How Dust (and other stuff) Messes with the HR Diagram

The other day Nick posted about the HR diagram and why it is so important to astronomy. Today I just wanted to mention a few things about the diagram that make it difficult to use. One of the biggest problems is dust. In astronomy dust has a very specific meaning and usually it refers to anything larger than one atom (though not always, it gets a little technical at times). The problem is that dust can do some funny things and some things that we don't expect (and a few that we do). To understand the importance of dust just think of a brilliant sunset.
Here the light of the sun, which is normally white/yellow appears red. This is due to the dust in the atmosphere. The same effect happens in space. If there is any dust between us and a distant star then it may appear redder than it actually is, though not always (usually, but the "not always" is what makes it so hard). To see a dramatic example of this let us look at an image released by the European Southern Observatory. (Image source and press release here)
These images were taken of the same spot in the sky but at different wavelengths. The wavelengths correspond to visible light (top two on the left) and infered (the other four). The images are ordered from shorter wavelengths (blue) in the top left corner and progressively longer wavelengths (redder) as you go clockwise. As you can see because of the cloud we cannot see any of the blue light coming from the stars behind it. This means that if we look at those stars (assuming that there is not too much dust that it blocks all the light) then they would appear more red than they should.

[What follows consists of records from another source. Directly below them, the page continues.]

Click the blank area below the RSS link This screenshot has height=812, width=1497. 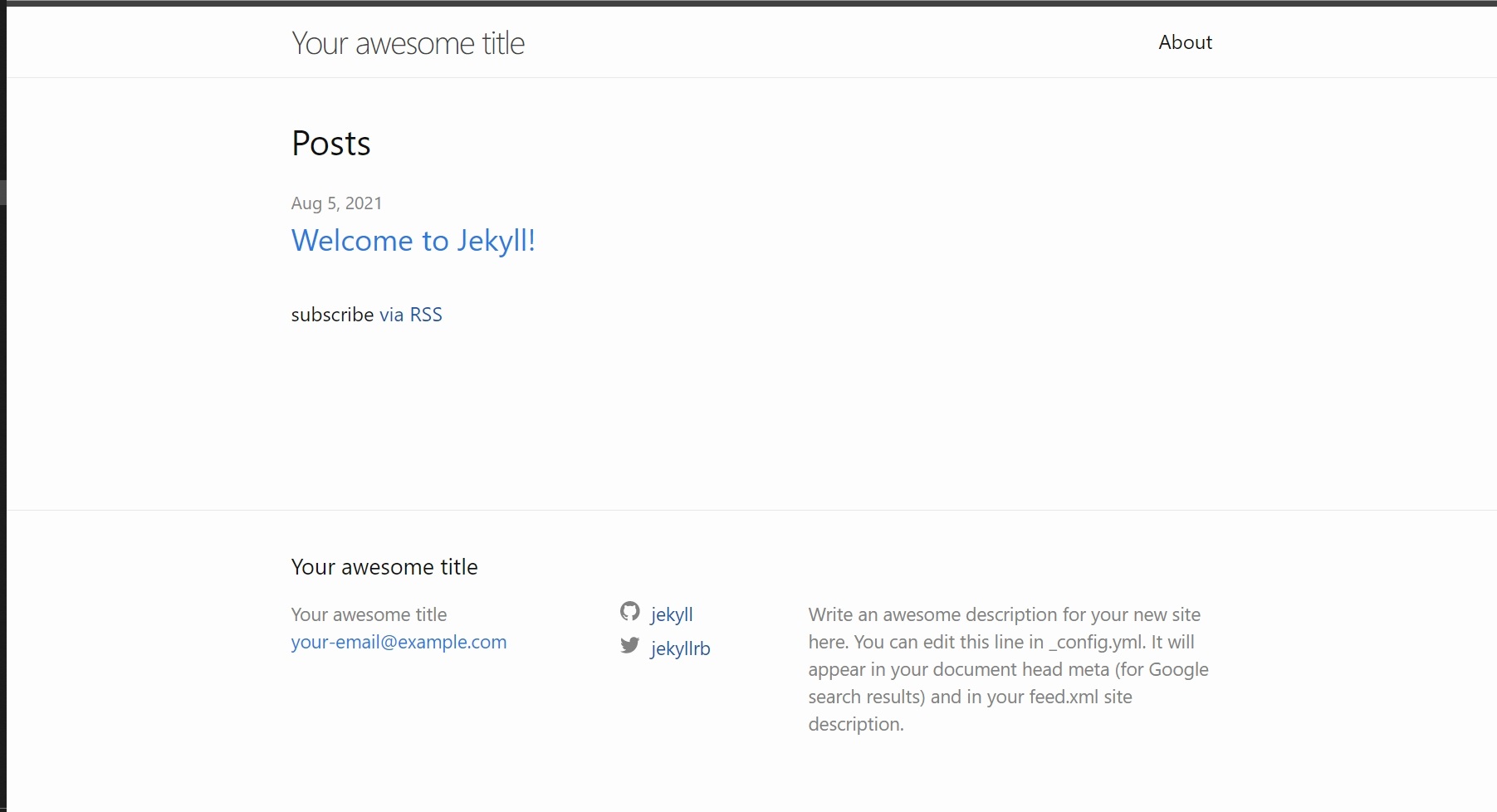[581, 415]
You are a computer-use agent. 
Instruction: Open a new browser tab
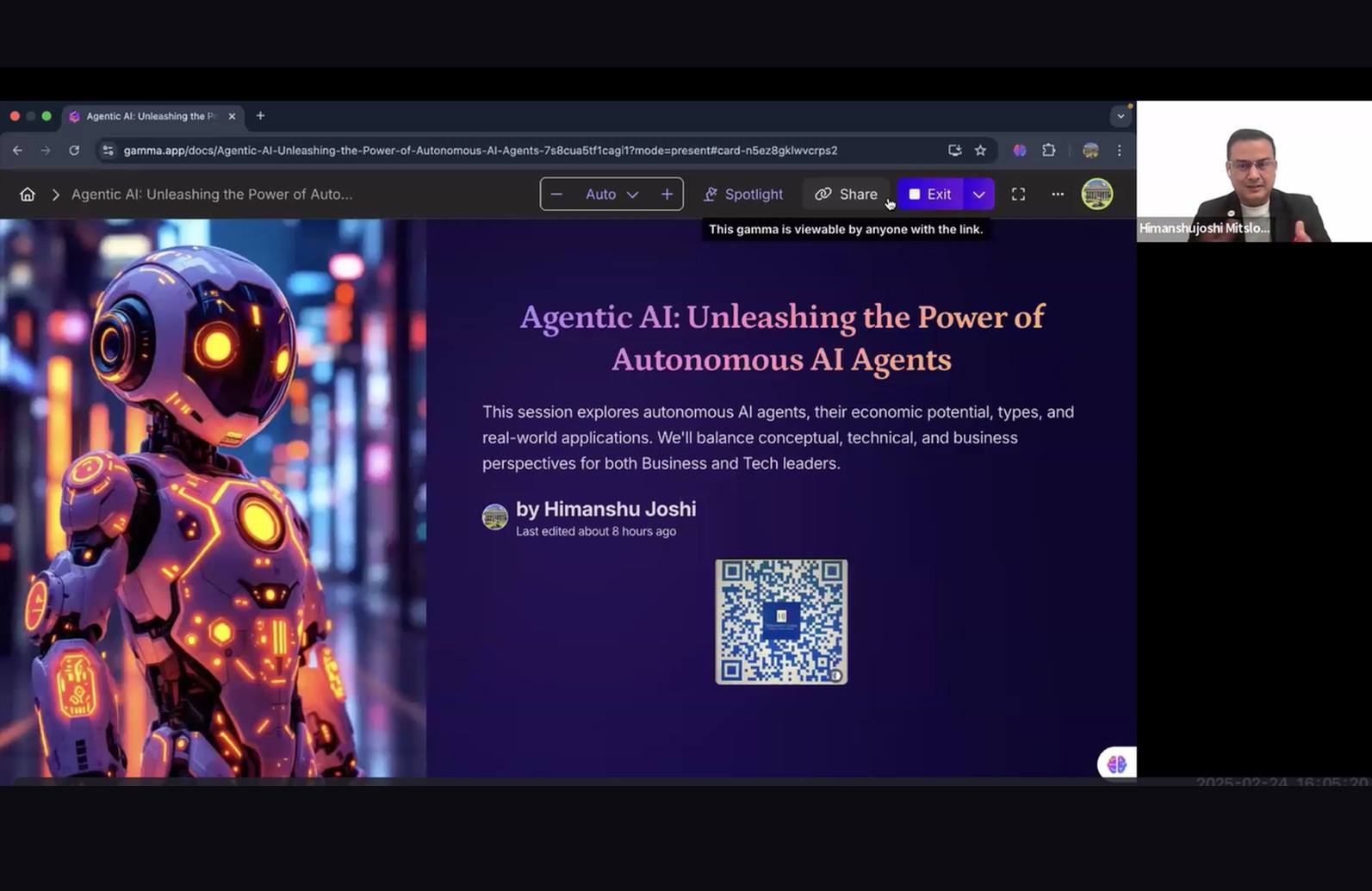pos(260,116)
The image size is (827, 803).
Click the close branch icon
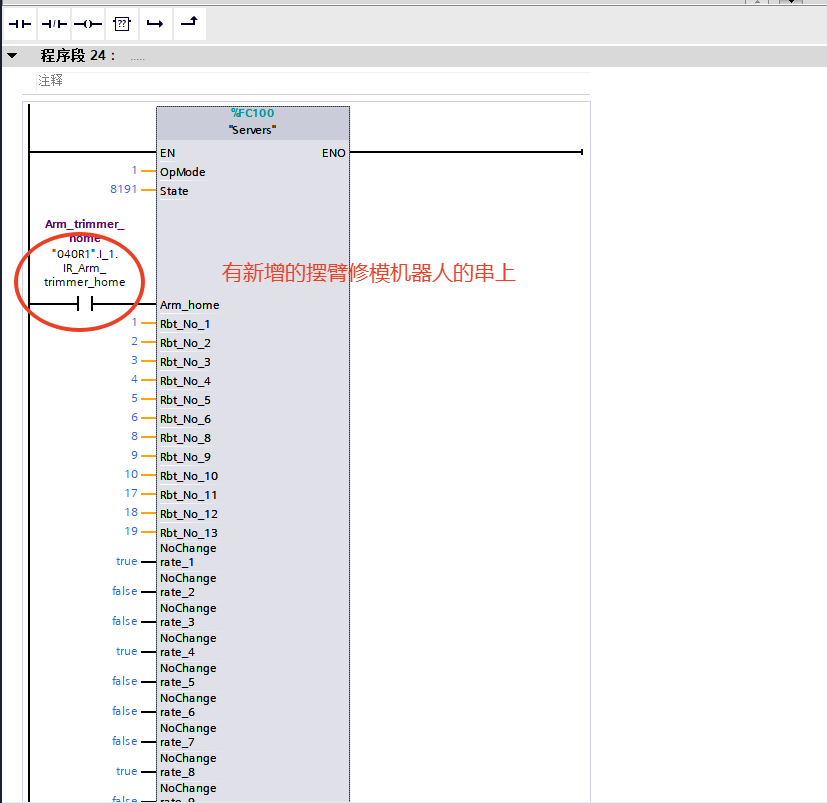coord(189,23)
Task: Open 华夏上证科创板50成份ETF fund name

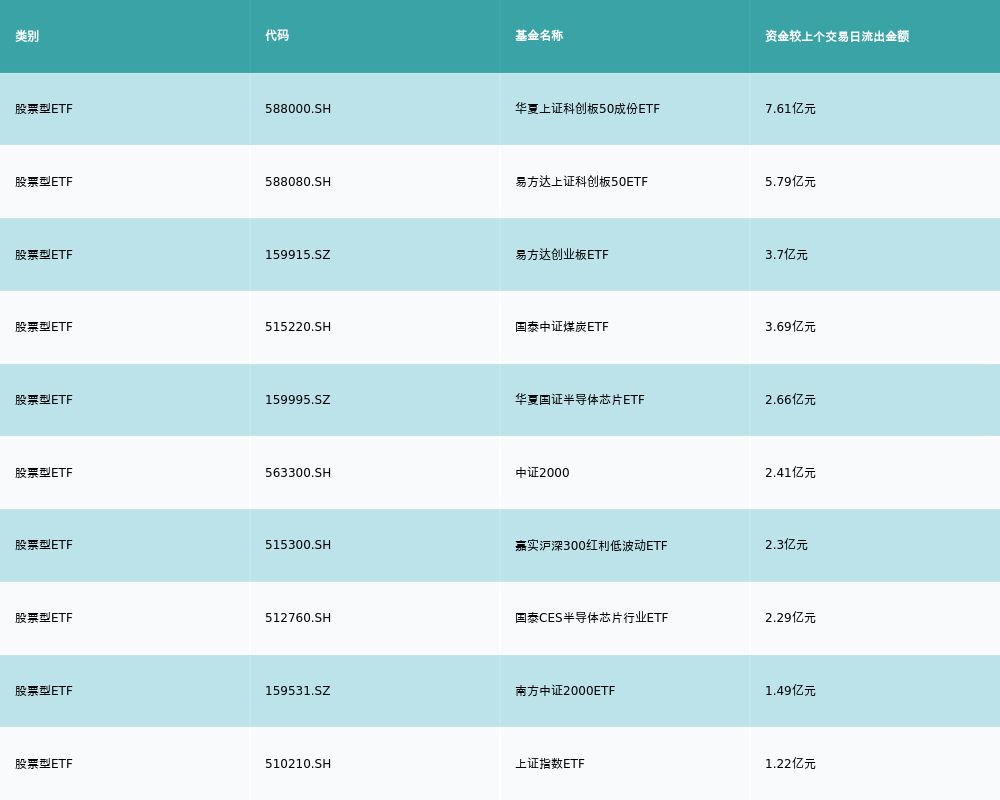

What this means for the HR diagram is that when astronomers are placing stars on the diagram they may end up placing them in the wrong spot. Remember that a star's placement on the diagram depends on its color. This means that if you look at a star and get its spectrum and you do not compensate for dust between us and the star then you will end up miscalculating its temperature, mass and age, all of which depend on getting an accurate spectra from the star. There are ways of estimating the amount of dust between us and a star, or group of stars, but it is something that is still hotly debated. I should also point out that the "dust correction" is not big enough to call into doubt the usefulness of the HR diagram, just as you would not stop using a computer because it crashed occasionally, but we would try to make it so it crashes less often.

Dust is not the only thing that causes problems, for example hydrogen. Given that most stars (almost all) are made up of hydrogen and also hydrogen is a significant fuel source it makes sense that hydrogen emission (light created by electron transitions in a hydrogen atom) would be important. Indeed, as Nick pointed out hydrogen lines were the original basis for star classifications. This can be problematic when there is a significant amount of hydrogen between us and a star. The intervening hydrogen may absorb the light emitted from the hydrogen (or emit more light) than is actually coming from the star. This will make the star's spectrum appear differently than it actually is and may change the classification of the star. Again there is a way to acount for this, but it too is a field of research in itself.

3 comments:

  1. I really enjoy your picture taken with different wavelengths. Very interesting.

    "In astronomy dust... refers to anything larger than one atom"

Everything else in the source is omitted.